Court Opinion

ID: 6867595
Source: CourtListenerOpinion
Date Created: 2022-07-23 20:56:41.331253+00
Date Added: 2024-06-11T16:05:20.908726
License: Public Domain

L. HAND, Circuit Judge
(dissenting).
The first shipment in question was in December, 1924; the St. Paul Road repudiated the Jones Rule on November 10, 1923; the “Sligo Decision” was finally affirmed on October 10, 1922. Therefore on this record the Nickel Plate Road accepted shipments thirteen months after it knew that the St. Paul would not share the deduction, and that the Commission had ruled that it was bound to bear the whole of it.
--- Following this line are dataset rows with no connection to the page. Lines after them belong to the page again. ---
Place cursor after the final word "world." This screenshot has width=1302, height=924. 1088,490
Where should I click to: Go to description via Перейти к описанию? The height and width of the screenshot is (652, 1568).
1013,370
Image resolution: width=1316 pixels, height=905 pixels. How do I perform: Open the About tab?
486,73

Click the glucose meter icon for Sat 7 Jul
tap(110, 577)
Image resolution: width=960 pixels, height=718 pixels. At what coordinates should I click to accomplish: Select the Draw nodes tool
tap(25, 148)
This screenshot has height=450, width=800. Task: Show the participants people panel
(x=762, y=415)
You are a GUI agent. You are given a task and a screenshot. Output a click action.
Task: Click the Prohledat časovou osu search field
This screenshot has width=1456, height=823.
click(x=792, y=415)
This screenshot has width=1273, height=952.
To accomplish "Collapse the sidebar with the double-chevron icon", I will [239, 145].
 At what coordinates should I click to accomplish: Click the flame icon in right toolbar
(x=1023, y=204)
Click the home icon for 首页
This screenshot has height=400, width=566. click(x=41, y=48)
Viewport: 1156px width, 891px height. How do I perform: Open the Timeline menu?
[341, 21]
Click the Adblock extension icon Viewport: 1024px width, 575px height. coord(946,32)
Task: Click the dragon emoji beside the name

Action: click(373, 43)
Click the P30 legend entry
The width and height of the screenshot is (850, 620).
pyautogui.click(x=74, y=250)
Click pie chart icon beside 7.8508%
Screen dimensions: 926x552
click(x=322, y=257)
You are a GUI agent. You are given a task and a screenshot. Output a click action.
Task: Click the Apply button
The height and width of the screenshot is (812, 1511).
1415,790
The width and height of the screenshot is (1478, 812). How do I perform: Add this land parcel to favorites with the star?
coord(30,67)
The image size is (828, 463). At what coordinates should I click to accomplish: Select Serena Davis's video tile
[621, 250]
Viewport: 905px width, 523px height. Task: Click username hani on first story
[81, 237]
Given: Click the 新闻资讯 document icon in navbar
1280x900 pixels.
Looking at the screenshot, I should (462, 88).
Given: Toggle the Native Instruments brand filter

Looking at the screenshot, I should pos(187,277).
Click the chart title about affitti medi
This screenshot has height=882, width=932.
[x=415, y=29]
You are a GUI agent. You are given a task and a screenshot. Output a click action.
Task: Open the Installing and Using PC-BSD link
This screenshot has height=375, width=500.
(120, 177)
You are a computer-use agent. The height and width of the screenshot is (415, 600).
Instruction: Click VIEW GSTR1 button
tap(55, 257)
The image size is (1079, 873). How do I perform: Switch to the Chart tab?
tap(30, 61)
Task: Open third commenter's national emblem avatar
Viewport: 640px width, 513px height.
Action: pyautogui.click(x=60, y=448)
I do not think the “Sligo Decision” right, but it does not seem to me so wrong that, once made, carriers could insist upon ignoring it; shippers might assume if a carrier did nothing that it assented to such a ruling. We know from the Interstate Commerce Commission Reports (Restrictions in the Combination Rule on Livestock, 93 I.C.C. 458) that the Nickel Plate Road filed a tariff, scheduled to become effective August 1, 1924, which would no longer have “held out” to shippers that it would stand the whole deduction, but the Commission, in an opinion rendered on November 24th, refused to allow it to go into effect. Nine months’ delay was not long enough finally to commit it, and in any case it had done all it could after August 1, 1924, so that if I could look at those facts I should vote to reverse. But they are not in the record and nobody suggests that we may notice them. For this reason I think that the judgment should be affirmed.